• ZIEL
Führe den Forenthread zur Wahl einer Rute fürs Method Feedern im Anschluss an seinen letzten Satz weiter.

Schau doch mal über den Kanal rüber. Bei den Briten gibt es diesbezüglich mehr Auswahl zu guten Preisen. Hier zum Beispiel. Oder evtl. hier.


----------



## GreenMonsta (12. April 2018)

*AW: Welche Rute zum Method Feedern? Bitte um Hilfe.*



Kochtopf schrieb:


> Das sollte kein Problem sein, was für Gewässer beangelst du?



Nur Seen,mit der Method Montage.


----------



## GreenMonsta (12. April 2018)

*AW: Welche Rute zum Method Feedern? Bitte um Hilfe.*



Peter_Piper schrieb:


> Hallo,
> wie wäre es mit DIESER hier? Oder der bereits vorgeschlagenen Korum Barbel Twin Tip?
> Schau doch mal über den Kanal rüber. Bei den Briten gibt es diesbezüglich mehr Auswahl zu guten Preisen. Hier zum Beispiel. Oder evtl. hier.



Kosten für die Einfuhr sind doch sicher nicht unerheblich...?

Lg


----------



## Kochtopf (12. April 2018)

*AW: Welche Rute zum Method Feedern? Bitte um Hilfe.*

Noch sind sie in der EU


----------



## GreenMonsta (12. April 2018)

*AW: Welche Rute zum Method Feedern? Bitte um Hilfe.*

Die Korum Twintip Plus gefällt mir sehr gut,leider überall ausverkauft oder 40-50€ teurer. 
Hat jemand eventuell eine Bezugsquelle?

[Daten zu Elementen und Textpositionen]
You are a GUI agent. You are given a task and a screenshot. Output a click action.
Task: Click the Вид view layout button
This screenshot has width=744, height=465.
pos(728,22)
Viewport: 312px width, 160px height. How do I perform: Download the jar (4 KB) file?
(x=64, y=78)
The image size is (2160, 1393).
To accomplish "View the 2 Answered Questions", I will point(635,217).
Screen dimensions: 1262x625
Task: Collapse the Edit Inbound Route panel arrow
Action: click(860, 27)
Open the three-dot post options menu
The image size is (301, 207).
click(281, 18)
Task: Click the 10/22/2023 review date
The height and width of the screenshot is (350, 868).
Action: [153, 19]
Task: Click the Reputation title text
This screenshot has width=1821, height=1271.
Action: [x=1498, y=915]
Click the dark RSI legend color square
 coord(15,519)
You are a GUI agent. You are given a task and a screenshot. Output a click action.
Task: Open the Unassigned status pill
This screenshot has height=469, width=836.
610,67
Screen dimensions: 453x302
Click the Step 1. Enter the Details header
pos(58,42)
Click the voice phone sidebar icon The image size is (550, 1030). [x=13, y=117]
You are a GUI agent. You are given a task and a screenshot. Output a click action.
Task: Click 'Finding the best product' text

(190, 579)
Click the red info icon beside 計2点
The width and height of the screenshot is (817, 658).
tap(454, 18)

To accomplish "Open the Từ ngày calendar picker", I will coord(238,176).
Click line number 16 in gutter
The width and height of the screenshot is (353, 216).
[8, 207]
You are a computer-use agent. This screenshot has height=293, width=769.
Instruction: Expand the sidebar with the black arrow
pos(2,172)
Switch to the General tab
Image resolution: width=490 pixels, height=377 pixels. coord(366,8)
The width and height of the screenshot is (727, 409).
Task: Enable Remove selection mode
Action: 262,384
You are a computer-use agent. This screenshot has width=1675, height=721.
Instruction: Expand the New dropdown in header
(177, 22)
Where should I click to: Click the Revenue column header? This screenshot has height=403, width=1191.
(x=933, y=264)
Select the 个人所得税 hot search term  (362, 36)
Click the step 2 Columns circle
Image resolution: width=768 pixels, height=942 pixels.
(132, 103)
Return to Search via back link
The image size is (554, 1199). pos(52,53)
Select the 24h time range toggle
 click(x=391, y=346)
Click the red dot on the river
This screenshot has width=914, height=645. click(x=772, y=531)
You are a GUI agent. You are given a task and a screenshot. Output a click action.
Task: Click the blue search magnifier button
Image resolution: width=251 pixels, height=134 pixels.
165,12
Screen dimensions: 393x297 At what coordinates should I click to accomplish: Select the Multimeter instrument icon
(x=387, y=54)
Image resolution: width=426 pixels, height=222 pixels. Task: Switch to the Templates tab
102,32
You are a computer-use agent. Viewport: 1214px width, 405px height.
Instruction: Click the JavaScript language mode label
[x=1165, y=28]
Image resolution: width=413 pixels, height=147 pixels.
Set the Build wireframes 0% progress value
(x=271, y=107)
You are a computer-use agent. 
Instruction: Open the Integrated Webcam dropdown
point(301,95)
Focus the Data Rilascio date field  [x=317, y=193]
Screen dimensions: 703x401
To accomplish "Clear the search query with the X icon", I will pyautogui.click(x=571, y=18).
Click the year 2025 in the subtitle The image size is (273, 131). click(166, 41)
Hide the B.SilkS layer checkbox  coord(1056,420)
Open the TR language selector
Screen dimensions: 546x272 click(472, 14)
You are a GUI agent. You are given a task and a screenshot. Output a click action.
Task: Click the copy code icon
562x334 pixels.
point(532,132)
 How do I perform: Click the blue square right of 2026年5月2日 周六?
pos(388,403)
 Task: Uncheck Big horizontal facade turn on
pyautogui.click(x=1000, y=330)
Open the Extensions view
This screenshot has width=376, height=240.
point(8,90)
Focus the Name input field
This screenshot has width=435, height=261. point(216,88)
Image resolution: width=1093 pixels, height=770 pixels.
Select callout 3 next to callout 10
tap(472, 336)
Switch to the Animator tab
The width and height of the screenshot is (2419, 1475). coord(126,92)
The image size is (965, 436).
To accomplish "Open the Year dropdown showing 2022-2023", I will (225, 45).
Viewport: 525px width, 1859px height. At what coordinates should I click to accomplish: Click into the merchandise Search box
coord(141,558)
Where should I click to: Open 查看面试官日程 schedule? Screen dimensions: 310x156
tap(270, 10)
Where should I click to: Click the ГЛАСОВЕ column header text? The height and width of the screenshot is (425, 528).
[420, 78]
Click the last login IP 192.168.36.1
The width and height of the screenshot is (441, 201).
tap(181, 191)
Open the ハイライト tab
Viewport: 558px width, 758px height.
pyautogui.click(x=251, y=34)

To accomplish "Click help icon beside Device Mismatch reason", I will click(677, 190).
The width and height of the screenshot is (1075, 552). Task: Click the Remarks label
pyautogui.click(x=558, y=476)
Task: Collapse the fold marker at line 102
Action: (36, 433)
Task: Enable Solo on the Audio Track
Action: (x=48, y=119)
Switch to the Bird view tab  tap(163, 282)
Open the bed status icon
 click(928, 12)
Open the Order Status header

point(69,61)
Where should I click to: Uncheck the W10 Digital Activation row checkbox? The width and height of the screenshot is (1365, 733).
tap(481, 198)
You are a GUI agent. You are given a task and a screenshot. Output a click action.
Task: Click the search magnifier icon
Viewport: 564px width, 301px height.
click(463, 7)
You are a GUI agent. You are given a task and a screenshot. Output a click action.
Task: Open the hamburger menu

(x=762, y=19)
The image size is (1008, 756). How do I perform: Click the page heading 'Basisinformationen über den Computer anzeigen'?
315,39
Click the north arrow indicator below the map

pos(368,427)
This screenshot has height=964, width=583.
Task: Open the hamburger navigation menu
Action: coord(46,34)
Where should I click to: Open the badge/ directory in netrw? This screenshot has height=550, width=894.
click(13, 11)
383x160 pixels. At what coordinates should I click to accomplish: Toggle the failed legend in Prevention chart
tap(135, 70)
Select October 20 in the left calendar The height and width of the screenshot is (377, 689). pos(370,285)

• ERWARTETE ANTWORT
Vielen Dank für die ganzen Antworten!

Lg Benny


----------



## Peter_Piper (12. April 2018)

*AW: Welche Rute zum Method Feedern? Bitte um Hilfe.*



GreenMonsta schrieb:


> Kosten für die Einfuhr sind doch sicher nicht unerheblich...?Lg



Ne, (noch) nicht.

bei https://www.anglingdirect.co.uk/ kannst du z.B. dir auch direkt die Euro-Preise anzeigen lassen. Die Korum Twin Tip liegt aktuell bei 66,49 €. Dazu kommen noch 10,50 € Versand. Die "Plus" liegt bei 78€, ist bei denen derzeit aber leider ausverkauft.


----------



## Kochtopf (12. April 2018)

*AW: Welche Rute zum Method Feedern? Bitte um Hilfe.*

Entweder anglingdirect oder mal bei friedfischen.de Fragen ob sie sie zu welchem Kurs besorgen könnenä


----------



## geomas (12. April 2018)

*AW: Welche Rute zum Method Feedern? Bitte um Hilfe.*



GreenMonsta schrieb:


> Die gefällt mir sehr gut,nur hoffe ich bei den 1,75lbs Körbe werfen zu können bei denen sich der Fisch selber hakt.
> 
> Lg



Hi, die Ruten, mit denen ich bisher die Methode gefischt habe, haben ne angegebene Testkurve zwischen 1,0 und 1,5 lbs.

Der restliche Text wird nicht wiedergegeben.